The MPD was led at the time by Chief Janeé Harteau, who had taken over in 2012 as a self-professed reformer. However, a 2015 DOJ investigation found the department was not disciplining abusive officers, as routine practice up and down the chain of command evaded any substantive accountability. Cops whose actions could not simply be ignored were sent to special training, consisting of reading the police manual aloud.
Nonetheless, Harteau worked with the federal government, introducing “MPD 2.0: A New Police Model,” meant to shift the department to a model of “community policing.” Community policing is a suspect concept. “The first thing that nearly all proponents of community policing say about community policing,” write David Correia and Tyler Wall in Police: A Field Guide, “is that there’s no definition of community policing.” Instead, it means just about anything that involves police interacting with the people they police, and has proven a lucrative source of federal funding for departments willing to classify the ordinary police work of street patrols and cultivating strategic relationships among the populations they police under the jargon of community policing.

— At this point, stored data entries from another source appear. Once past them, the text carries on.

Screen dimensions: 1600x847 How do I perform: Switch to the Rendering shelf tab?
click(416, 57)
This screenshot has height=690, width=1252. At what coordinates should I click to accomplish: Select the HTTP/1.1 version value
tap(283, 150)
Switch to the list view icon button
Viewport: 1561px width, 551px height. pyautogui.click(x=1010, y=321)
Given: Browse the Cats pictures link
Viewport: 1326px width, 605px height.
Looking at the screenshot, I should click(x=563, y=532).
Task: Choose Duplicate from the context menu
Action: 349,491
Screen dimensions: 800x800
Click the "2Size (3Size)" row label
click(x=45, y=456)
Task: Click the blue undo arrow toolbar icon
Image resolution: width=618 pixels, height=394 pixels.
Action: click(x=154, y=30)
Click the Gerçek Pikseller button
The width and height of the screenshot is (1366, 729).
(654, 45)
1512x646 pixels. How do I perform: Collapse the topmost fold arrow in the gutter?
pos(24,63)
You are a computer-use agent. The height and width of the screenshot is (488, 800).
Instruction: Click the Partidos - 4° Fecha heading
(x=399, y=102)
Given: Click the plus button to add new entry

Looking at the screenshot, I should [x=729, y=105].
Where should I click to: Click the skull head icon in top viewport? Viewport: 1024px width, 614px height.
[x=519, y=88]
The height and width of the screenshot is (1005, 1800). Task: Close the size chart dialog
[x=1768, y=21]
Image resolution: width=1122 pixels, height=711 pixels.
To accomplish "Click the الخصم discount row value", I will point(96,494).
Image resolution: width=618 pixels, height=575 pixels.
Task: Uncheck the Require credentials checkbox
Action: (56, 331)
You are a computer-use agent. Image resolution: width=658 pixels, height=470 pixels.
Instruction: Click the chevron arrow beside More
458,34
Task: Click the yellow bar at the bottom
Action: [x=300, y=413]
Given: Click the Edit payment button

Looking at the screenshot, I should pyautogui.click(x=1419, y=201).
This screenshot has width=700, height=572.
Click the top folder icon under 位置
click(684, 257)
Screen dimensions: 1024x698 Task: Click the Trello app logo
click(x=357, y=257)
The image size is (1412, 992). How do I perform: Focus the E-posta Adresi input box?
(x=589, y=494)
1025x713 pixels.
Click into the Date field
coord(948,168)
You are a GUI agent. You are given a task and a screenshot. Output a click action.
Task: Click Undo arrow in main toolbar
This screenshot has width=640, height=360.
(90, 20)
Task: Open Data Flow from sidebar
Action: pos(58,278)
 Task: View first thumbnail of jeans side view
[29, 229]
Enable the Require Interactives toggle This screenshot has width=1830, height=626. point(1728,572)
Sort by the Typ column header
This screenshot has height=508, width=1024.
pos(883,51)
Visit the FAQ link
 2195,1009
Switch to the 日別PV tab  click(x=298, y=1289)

Much of what the DOJ is not investigating was already investigated — and modified — during this time. In 2016, Harteau oversaw the MPD’s redrafting of its “use of force” policies. In a further detail that stands out in the wake of Floyd’s death, the department mandated that officers intervene to prevent their fellow cops from using excessive force. The revision of policy also included the usual verbiage on avoiding bias, procedural justice and so-called crisis intervention. All of this had been done already when Derek Chauvin knelt on George Floyd’s neck, while his three cop accomplices prevented passersby from saving Floyd’s life.
The summer of 2020 saw people all across the U.S. taking direct action against the police violence endemic to structural racism in the United States. The people of Minneapolis setting fire to the Third Precinct station, and the nationwide rebellion this catalyzed, are to thank for the conviction of Derek Chauvin. By contrast, the empty proceduralism of the DOJ will not put a stop to police killings in the U.S., just as years of police reform in Minneapolis did not save George Floyd.
It is only by deepening and radicalizing the mass movement against the violence of policing — and the structurally racist social order which policing upholds — that we can reverse the grisly tide of civilian deaths at the hands of U.S. police.